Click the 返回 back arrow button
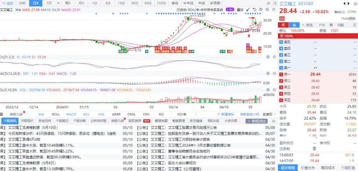358x171 pixels. click(8, 3)
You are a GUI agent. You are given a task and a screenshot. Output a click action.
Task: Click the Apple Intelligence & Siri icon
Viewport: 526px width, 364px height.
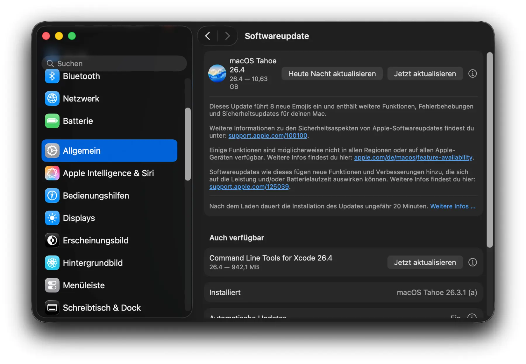52,173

◆ **Assigned task**
Transcribe all of the material exactly and leave out its pictures.

◆ **Exercise response**
Click the 返回 back arrow button
358x171 pixels. click(8, 3)
You are a GUI agent. You are given a task and a screenshot. Output a click action.
Task: Click the Apple Intelligence & Siri icon
Viewport: 526px width, 364px height.
52,173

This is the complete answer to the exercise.